- [Consignes]:
1. Dites si chacune des affirmations suivantes concorde avec l’extrait. Répondez par oui ou par non, en citant à l’identique les mots décisifs de l’extrait. (a) La décision Rothbury emploie l’expression « consommateur averti » pour rendre l’anglais « informed consumer ». (b) La Cour se prononce en faveur d’un nouveau test de contrefaçon depuis l’amendement. (c) L’édition du Petit Robert citée est celle de 1994.
2. Reproduisez tel quel tout ce qui va de la ligne des données contenant « Given: Open Ege Gıda Dağıtım details arrow » jusqu’à la fin des données, ces deux bornes incluses. Laissez les images de côté.

- [Extrait]:
------------

Après l’amendement de 1993
11. (1) Pendant l’existence du droit exclusif, il est interdit, sans l’autorisation du propriétaire du dessin : a) de fabriquer, d’importer à des fins commerciales, ou de vendre, de louer ou d’offrir ou d’exposer en vue de la vente ou la location un objet pour lequel un dessin a été enregistré et auquel est appliqué le dessin ou un dessin ne différant pas de façon importante de celui-ci; b) d’effectuer l’une quelconque des opérations visées à l’alinéa a) dans la mesure où elle constituerait une violation si elle portait sur l’objet résultant de l’assemblage d’un prêt-à-monter. |
Usage sans autorisation |
(2) Pour l’application du paragraphe (1), il peut être tenu compte, pour déterminer si les différences sont importantes, de la mesure dans laquelle le dessin enregistré est différent de dessins publiés auparavant. |
Différences importantes |
Loi sur les dessins industriels, L.R.C. (1985), ch. I-9, article 11 (après l’amendement de L.C. 1993, ch. 44, art. 164) (cahier conjoint des lois, règlements, onglet 42).
[76] De plus, bien que la doctrine semble également appuyer la proposition que le test pour décider s’il y a contrefaçon ou non soit différent depuis l’amendement (John S. McKeown, Fox Canadian Law of Copyright and Industrial Designs, 3e éd. (Toronto : Thomson/Carswell, 2000), à la page 838), sans se prononcer sur la question, la Cour remarque en effet que l’application du test à trois volets peut soulever un certain nombre de questions relativement à sa pertinence, compte tenu de l’amendement de l’article 11 de la Loi en 1993.
[77] Lors de l’audience, une discussion a eu lieu concernant l’utilisation de l’expression « consommateur averti » et « consommateur informé ». La Cour note que les versions françaises de certaines décisions de la Cour fédérale en matière de dessins industriels, notamment les décisions Bata, précitée, et Rothbury International Inc. c. Canada (Ministre de l’Industrie), 2004 CF 578, [2005] 1 R.C.F. 130 (Rothbury), au paragraphe 31, utilisent l’expression « consommateur averti » pour traduire l’expression en anglais de « informed consumer ».
[78] La question qui se pose dès lors est la suivante : y a-t-il une différence entre les expressions « consommateur averti » et « consommateur informé » pour les fins de la présente cause? Le Petit Robert de la langue française, 2006, définit le terme « averti » comme suit : « Qui connaît bien, qui est au courant. = avisé, expérimenté, instruit ». Il définit le terme « informé » comme suit : « Qui sait ce qu’il faut savoir. = averti, avisé, documenté ». Pour ce qui est du Dictionnaire Larousse Français-Anglais/Anglais-Français [Paris : Larousse, 1994] , il définit « averti » comme « Informed, [mature], experienced » et « informed » comme « [informé], Au courant, renseigné ».

------------

- [Données]:
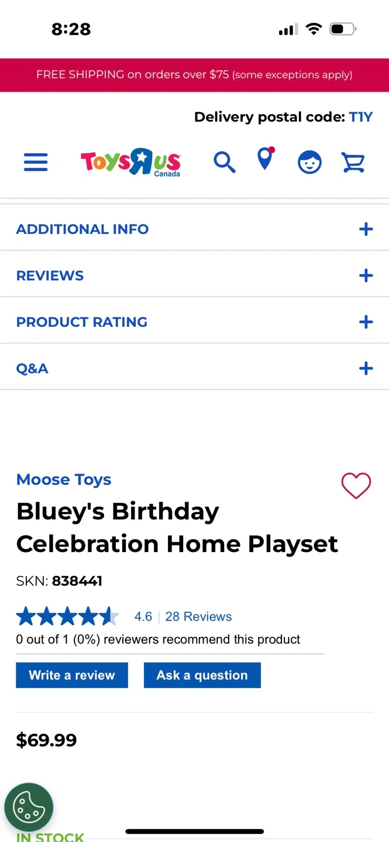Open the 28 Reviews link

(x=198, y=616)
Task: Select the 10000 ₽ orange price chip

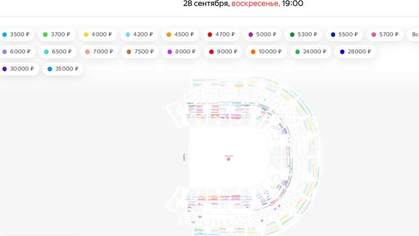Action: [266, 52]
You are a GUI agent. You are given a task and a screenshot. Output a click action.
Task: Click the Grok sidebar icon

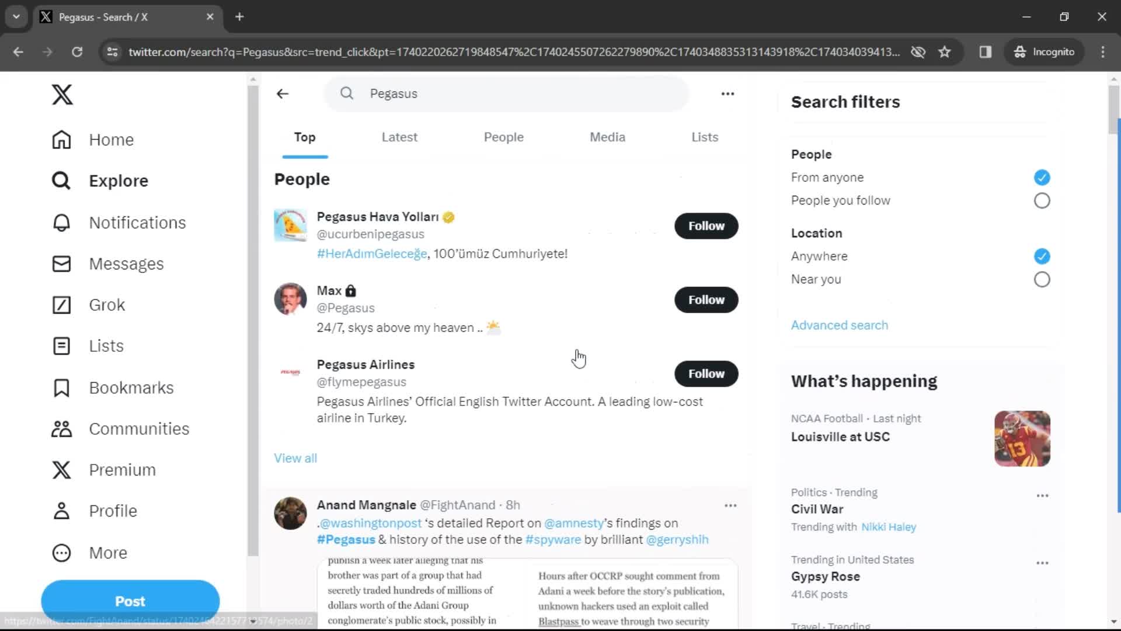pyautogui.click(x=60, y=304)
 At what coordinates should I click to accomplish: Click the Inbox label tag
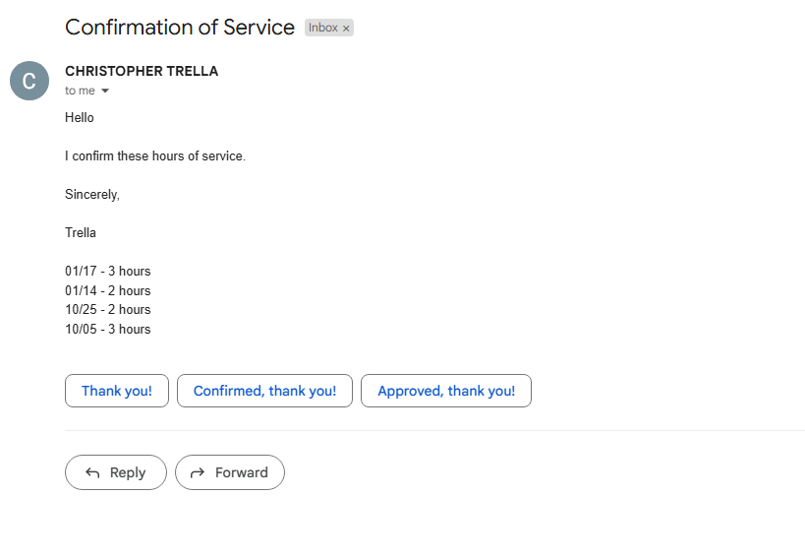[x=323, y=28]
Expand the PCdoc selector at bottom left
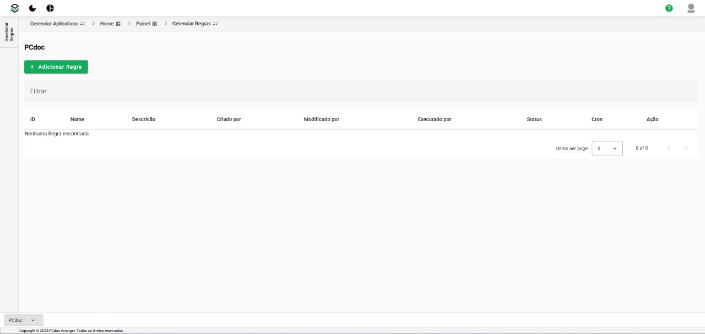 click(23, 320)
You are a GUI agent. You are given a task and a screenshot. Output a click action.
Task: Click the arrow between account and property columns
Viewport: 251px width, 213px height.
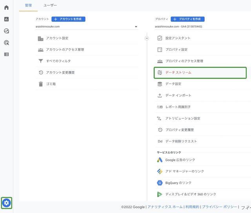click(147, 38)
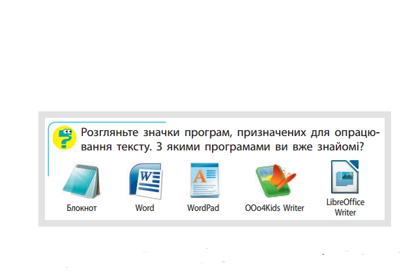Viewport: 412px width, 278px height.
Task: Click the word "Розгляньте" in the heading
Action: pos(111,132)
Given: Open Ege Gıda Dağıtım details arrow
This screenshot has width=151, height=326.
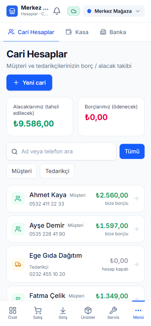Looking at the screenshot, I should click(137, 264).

------------

- [Corrigés]:
1.
(a) Oui : « utilisent l’expression « consommateur averti » pour traduire l’expression en anglais de « informed consumer » ».
(b) Non : « sans se prononcer sur la question ».
(c) Non : « Le Petit Robert de la langue française, 2006 ».

2.
Given: Open Ege Gıda Dağıtım details arrow
This screenshot has width=151, height=326.
Looking at the screenshot, I should click(137, 264).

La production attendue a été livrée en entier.